Regarde-moi ! Vois mes larmes ! Est-ce qu'un
cœur d'homme peut rester glacé
devant le désespoir d'une
mère ? »
(Emmanuel
Roblès, Montserrat, 1948.)
Les commentaires du narrateur ou de l'auteur peuvent
servir à souligner l'émotion présente dans
un texte. Victor Hugo excelle dans cet exercice, notamment
lorsqu'il évoque la mort de Gavroche :
« Il n'acheva point. Une
seconde balle du même tireur l'arrêta court. Cette
fois il s'abattit la face contre le pavé, et ne remua
plus. Cette petite grande âme venait de
s'envoler. »
(Victor Hugo, Les
Misérables, 1862.)
Enfin, la lamentation, qui exprime des regrets
très vifs doublés d'une tristesse intense, est
typique de ce registre. Ainsi, Bossuet évoquant la mort
d'Henriette d'Angleterre, épouse du frère du roi
Louis XIV, y recourt-il abondamment :
« O nuit
désastreuse ! ô nuit effroyable, où
retentit tout à coup comme un éclat de tonnerre
cette étonnante nouvelle : Madame se meurt !
Madame est morte ! »
(Jacques
Bossuet, Oraison funèbre d'Henriette
d'Angleterre, 1670.)
c.

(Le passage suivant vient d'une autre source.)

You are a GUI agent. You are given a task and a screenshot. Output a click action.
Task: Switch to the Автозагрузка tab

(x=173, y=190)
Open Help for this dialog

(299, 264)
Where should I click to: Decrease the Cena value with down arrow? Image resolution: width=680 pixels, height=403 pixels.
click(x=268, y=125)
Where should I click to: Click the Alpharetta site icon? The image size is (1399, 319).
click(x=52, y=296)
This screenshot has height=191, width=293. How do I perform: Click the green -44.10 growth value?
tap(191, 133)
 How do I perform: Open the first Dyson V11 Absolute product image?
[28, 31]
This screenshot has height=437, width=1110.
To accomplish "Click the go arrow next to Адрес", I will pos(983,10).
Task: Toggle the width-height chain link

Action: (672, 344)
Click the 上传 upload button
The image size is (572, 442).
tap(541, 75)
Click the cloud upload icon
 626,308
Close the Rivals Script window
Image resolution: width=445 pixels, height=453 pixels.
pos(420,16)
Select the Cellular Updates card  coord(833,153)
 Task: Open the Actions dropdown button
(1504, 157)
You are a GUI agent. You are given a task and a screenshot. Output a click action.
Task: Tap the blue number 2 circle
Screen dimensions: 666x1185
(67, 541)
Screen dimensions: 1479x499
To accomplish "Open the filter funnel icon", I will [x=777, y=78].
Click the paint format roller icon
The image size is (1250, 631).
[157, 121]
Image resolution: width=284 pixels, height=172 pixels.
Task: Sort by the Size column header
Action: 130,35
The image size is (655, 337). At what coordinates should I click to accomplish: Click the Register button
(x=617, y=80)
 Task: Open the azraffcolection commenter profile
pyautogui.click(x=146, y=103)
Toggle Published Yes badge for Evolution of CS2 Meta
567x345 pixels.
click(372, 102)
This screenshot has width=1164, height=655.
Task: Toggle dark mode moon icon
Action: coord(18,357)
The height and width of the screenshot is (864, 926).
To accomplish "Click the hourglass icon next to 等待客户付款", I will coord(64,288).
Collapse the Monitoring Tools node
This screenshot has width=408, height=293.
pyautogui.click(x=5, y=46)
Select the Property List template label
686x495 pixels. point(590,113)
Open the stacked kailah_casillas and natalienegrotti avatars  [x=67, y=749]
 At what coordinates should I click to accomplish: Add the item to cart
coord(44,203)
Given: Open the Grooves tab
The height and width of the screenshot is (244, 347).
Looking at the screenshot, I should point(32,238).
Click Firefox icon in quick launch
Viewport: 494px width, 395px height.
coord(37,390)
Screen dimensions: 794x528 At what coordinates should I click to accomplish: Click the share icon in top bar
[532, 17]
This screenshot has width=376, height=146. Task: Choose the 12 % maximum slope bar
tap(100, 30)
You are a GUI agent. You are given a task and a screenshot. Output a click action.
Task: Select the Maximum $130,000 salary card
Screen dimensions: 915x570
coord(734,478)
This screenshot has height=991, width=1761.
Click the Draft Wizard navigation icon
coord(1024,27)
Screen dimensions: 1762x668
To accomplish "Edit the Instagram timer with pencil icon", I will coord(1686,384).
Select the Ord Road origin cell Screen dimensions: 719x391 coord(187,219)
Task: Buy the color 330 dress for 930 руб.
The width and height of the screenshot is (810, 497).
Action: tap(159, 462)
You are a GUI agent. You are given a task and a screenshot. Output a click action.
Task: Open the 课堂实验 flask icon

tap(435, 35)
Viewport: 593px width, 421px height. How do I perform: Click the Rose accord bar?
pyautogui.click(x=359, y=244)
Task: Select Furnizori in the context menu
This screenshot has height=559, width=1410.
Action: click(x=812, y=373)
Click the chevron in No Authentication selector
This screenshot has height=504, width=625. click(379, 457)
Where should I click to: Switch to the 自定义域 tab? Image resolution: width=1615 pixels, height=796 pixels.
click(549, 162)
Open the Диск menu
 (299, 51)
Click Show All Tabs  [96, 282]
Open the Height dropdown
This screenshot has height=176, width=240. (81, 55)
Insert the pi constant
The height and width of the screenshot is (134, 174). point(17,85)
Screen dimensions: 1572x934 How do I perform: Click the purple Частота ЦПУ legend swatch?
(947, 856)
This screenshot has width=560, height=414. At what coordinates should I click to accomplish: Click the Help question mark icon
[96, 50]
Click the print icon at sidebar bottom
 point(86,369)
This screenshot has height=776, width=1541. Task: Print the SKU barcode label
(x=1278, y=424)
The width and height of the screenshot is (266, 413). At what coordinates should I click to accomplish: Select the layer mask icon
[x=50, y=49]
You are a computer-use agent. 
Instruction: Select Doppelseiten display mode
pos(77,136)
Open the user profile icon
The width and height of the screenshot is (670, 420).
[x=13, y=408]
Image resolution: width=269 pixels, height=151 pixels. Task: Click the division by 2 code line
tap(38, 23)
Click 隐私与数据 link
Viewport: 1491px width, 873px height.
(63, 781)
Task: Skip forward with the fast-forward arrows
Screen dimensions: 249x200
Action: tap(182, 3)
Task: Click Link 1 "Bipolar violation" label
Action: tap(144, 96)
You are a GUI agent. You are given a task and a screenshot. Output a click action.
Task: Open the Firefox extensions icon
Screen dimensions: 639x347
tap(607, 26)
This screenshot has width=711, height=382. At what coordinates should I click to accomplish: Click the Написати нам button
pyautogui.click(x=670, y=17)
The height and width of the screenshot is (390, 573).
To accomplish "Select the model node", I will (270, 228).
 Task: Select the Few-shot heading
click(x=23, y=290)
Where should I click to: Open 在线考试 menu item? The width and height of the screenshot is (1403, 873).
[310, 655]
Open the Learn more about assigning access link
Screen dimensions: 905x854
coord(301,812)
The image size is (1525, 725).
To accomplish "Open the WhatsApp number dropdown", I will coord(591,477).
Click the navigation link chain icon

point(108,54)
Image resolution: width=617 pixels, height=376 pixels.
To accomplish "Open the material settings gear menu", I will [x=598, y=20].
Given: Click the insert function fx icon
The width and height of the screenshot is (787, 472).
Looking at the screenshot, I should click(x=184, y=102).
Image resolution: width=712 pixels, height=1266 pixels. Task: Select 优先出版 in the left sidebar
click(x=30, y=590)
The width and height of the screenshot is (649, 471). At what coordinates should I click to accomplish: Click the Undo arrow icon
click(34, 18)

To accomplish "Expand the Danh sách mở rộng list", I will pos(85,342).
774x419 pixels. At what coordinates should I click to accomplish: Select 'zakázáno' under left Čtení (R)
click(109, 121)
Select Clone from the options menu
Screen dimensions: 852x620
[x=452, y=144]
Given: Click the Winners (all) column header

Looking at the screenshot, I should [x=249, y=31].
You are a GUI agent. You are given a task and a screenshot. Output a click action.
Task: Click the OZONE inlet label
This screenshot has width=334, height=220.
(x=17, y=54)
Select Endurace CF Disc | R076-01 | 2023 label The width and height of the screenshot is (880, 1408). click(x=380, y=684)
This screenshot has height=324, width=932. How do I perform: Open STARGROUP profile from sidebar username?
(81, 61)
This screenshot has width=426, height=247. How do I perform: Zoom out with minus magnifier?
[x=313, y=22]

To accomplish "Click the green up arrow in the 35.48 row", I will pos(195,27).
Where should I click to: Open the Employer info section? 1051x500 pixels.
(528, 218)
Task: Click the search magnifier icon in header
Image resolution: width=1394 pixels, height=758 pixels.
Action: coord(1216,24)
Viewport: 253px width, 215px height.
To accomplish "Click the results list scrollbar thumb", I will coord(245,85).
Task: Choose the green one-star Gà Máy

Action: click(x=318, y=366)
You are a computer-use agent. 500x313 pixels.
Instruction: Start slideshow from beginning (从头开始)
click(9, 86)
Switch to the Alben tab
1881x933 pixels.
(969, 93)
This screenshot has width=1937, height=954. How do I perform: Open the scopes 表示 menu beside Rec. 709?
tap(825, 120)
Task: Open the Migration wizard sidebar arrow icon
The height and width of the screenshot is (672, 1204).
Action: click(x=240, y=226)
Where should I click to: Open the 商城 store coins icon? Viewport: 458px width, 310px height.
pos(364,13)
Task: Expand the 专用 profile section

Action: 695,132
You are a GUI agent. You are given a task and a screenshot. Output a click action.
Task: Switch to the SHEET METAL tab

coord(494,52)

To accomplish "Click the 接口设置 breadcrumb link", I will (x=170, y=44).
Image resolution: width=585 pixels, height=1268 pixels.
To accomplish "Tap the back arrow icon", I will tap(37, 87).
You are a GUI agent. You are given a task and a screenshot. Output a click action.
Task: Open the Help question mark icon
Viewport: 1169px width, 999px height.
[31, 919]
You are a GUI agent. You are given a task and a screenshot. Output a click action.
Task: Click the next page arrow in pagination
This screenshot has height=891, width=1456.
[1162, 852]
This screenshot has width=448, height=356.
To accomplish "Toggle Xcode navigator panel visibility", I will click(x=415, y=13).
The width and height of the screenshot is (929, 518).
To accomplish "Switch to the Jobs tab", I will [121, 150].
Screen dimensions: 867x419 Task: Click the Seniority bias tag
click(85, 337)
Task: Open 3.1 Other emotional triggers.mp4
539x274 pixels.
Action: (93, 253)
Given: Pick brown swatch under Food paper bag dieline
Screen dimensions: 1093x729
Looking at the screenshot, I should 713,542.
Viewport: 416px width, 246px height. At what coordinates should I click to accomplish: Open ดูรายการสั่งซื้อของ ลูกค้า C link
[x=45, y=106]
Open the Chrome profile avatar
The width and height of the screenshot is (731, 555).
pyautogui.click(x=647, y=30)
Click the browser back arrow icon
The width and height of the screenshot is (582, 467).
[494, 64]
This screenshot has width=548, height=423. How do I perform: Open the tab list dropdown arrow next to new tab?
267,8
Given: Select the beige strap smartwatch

Le lexique
Dominent, dans les textes pathétiques, le vocabulaire de
l'
affectif (ceux de l'
émotion et de la
souffrance) et les adjectifs appréciatifs.
Victor Hugo évoquant la défaite des troupes de
Napoléon I
er à Waterloo
écrit :
« Sous les sabres prussiens,
ces vétérans, ô deuil !
Tremblaient, hurlaient, pleuraient,
couraient.
– En un clin d'œil. »
(Victor Hugo, « L'Expiation »,
1852, Les Châtiments, 1853 et 1870.)
3. Les genres littéraires concernés
Le registre pathétique, comme tous les registres, ne peut
être restreint à un genre littéraire unique,
par exemple la poésie. Néanmoins, on
constate que cette dernière recourt fréquemment au
pathétique pour évoquer des
événements douloureux. Mais on trouve
également des descriptions pathétiques dans
de nombreux romans, ainsi que des monologues
pathétiques dans de nombreuses pièces de
théâtre.
L'essentiel
Le registre pathétique est extrêmement
répandu en littérature ; l'une de ses
fonctions essentielles est d'émouvoir le lecteur, voire
de le bouleverser. Le registre pathétique est donc
surtout utilisé pour évoquer des thèmes
graves ou relatifs à la souffrance. Il
faut noter, tout particulièrement, que les
procédés rhétoriques de
l'exagération sont au service de ce registre.